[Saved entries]
————————
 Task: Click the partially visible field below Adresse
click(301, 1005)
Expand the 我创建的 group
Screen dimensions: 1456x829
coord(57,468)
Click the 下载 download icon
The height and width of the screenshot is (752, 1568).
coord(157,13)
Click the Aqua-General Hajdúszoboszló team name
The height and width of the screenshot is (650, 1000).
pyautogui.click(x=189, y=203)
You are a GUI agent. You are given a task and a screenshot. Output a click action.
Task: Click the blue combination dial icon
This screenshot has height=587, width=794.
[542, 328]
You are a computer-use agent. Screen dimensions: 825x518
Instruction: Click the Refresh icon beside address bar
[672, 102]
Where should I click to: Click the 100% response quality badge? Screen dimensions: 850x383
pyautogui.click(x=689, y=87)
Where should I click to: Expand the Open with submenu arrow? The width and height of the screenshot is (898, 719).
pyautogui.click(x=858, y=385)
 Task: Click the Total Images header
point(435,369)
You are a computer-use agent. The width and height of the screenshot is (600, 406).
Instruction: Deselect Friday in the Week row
————————
The lines above that hold the string "agent" are to be located and copied.

* _Result below_:
You are a GUI agent. You are given a task and a screenshot. Output a click action.
You are a computer-use agent. Screen dimensions: 825x518
You are a computer-use agent. The width and height of the screenshot is (600, 406).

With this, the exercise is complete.